Но, с другой стороны, по любой отдельной человеческой жизни судя – разве выживешь, имея в памяти одно дурное? Память о радостях, сколь бы мало их ни было, – в том опора для дления жизни человеческой. В том же, возможно, и правота литературного критика, которого цитировал выше. Значит, мера нужна. И если я эту меру нарушил, то справедливо буду наказан непониманием.
* * *
Лето 83-го года было для меня излишне тяжким. Знал, что суд будет фарсом. Но не до такой же степени!
Крохотный зал суда был до отказа забит курсантами КГБ, друзей попросту отшвыривали от дверей – мест нету!
Мой адвокат не перенапрягался, заранее зная исход дела.
Приговор сегодня без смеха читать невозможно. Один пример приведу – формулу обвинения.…Поясню для незнающих: следствие готовит для суда документ, именуемый обвинительным заключением. Из этого объемного документа «выжимается» обвиняющей стороной лишь та часть предъявленных обвинений, каковая признается стопроцентно доказанной.
Так вот, в формуле обвинения в антисоветской деятельности среди прочего есть строки, в которых мне инкриминируется призыв к советской интеллигенции осознавать себя диаспорой в чуждом ей народе. В данном случае имелся в виду мой весьма гневный отклик на популярную в среде московских интеллигентов статью Г. Померанца «Человек – имя прилагательное», где он, Г. Померанц, настаивает на диаспорности самочувствования советской интеллигенции. На нескольких страницах машинописного текста я спорю, возражаю, протестую против подобной концепции, усматривая в ней отчетливую русофобскую позицию автора……

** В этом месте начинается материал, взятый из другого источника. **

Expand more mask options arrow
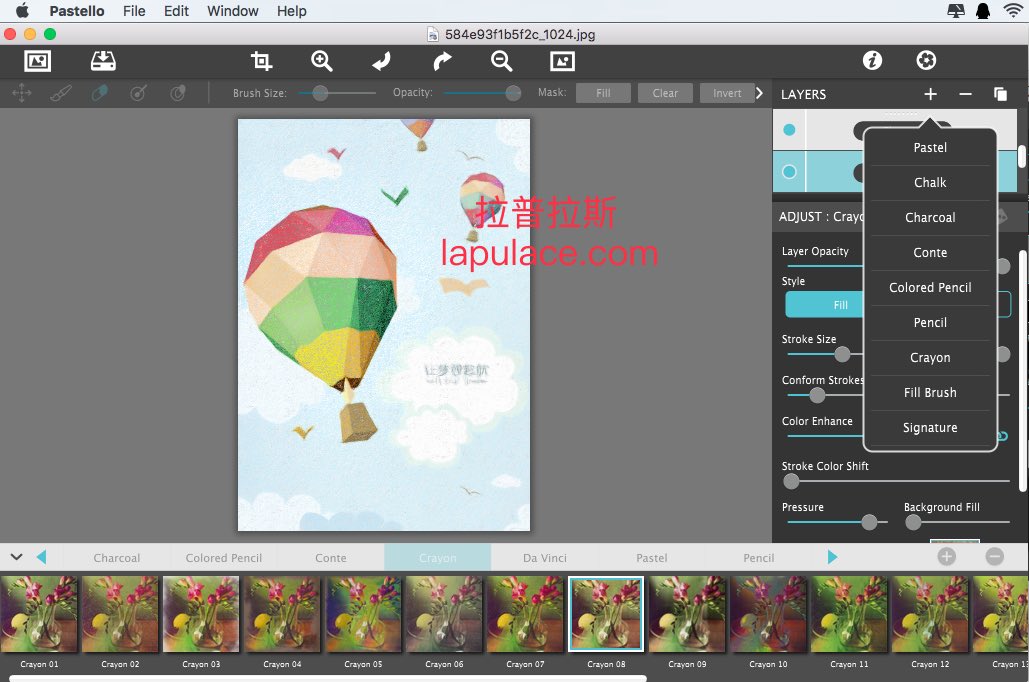 tap(759, 93)
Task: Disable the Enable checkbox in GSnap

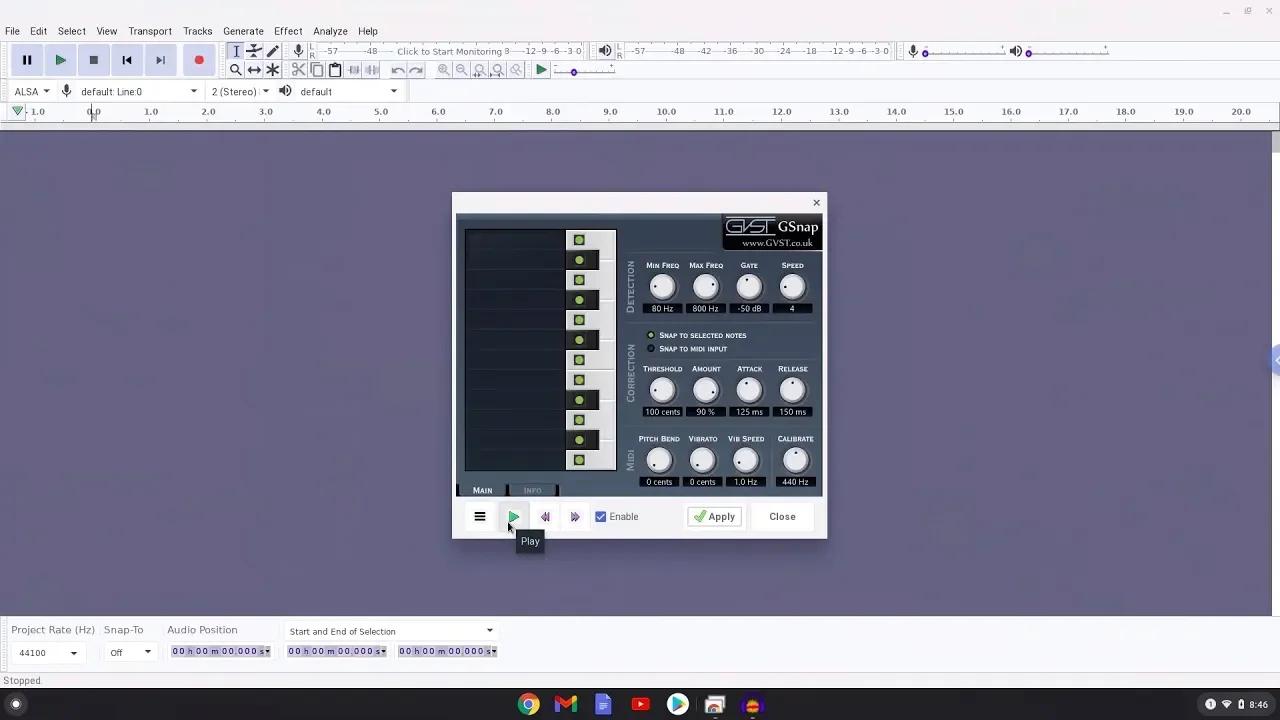Action: click(600, 516)

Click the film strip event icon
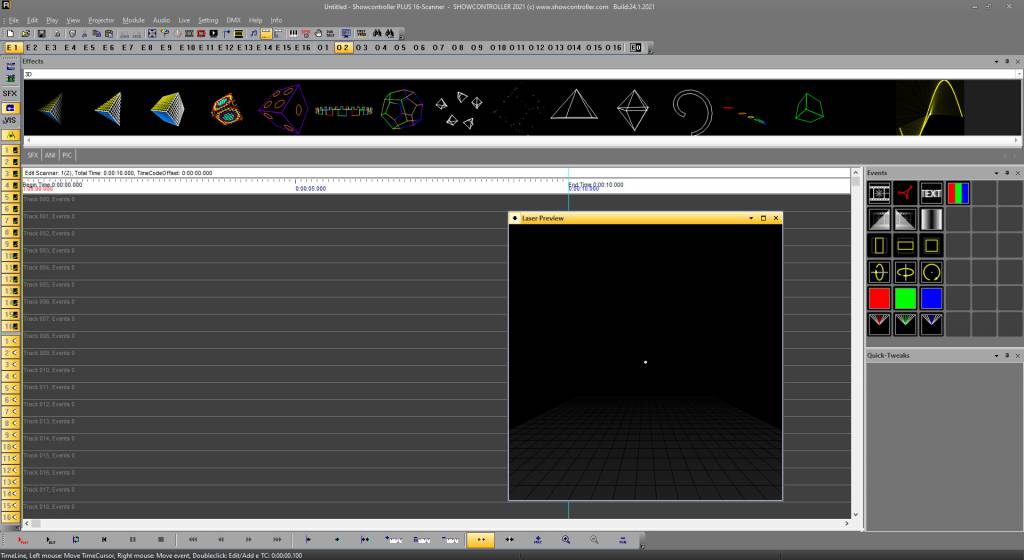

Адвокат пытается разъяснить старцам-судьям, что, дескать, Бородин не утверждает, а спорит… Бесполезно. Прокурор уточняет: спор – это только приемчик распространения антисоветских взглядов. Старцы удовлетворены, и обвинительная фраза перекочевывает в текст приговора…
Ни одного свидетеля защиты в зал не пустили – суду и так все ясно. Три старика-пенсионера имели четкую установку – провернуть дело за три дня – и с задачей справились.
Ко всему этому я вроде был готов и свою роль в спектакле, коль спектакля не избежать, надеялся отработать достойно.
Но уже к концу третьего дня суда недоволен был собой до отвращения: где-то что-то не так сказал, на какую-то реплику не отреагировал, как следовало бы, «последнее слово» вообще скомкал… Да и приговор… знал же… на всю катушку… Но когда эту «катушку» проговорили, тихая злоба разлилась, затопила мозги, мутя зрение…
Старички судьи торопливо покинули свои места и вышаркались из зала. Но задержался прокурор, шпаргалки свои запихивая в портфель. В этот момент я увидел, что дочь плачет, и заорал: «Не сметь плакать, смотри, он (прокурор) жиреет от твоих слез!»
Пять лет спустя мой опер-опекун признался, что это дело они считали проигранным – раскаяния не добились. Если б тогда мне это знать – куда как легче было бы…
За «проигрыш» мне по-своему отомстили. За полтора года следствия у меня накопилось много всяких вещей, каковые в зоне не нужны, и обычно в таких случаях на последнем свидании разрешают все лишнее вернуть родственникам. Мне не разрешили. Два тяжеленных тюка я должен был таскать по пересылкам в течение почти полутора месяцев, пока этапным поездом добирался до своей «особо опасной» рецидивистской зоны. Главную пакость мне приготовили на последнем шмоне в Лефортово перед отправкой на этап: изъяли (не конфисковали по акту, как положено, а просто отобрали) все бумаги. И в том числе почти «начистую» написанную за время следствия повесть о старшине Федотове. Лишь через пятнадцать лет я восстановил, точнее, написал ее заново…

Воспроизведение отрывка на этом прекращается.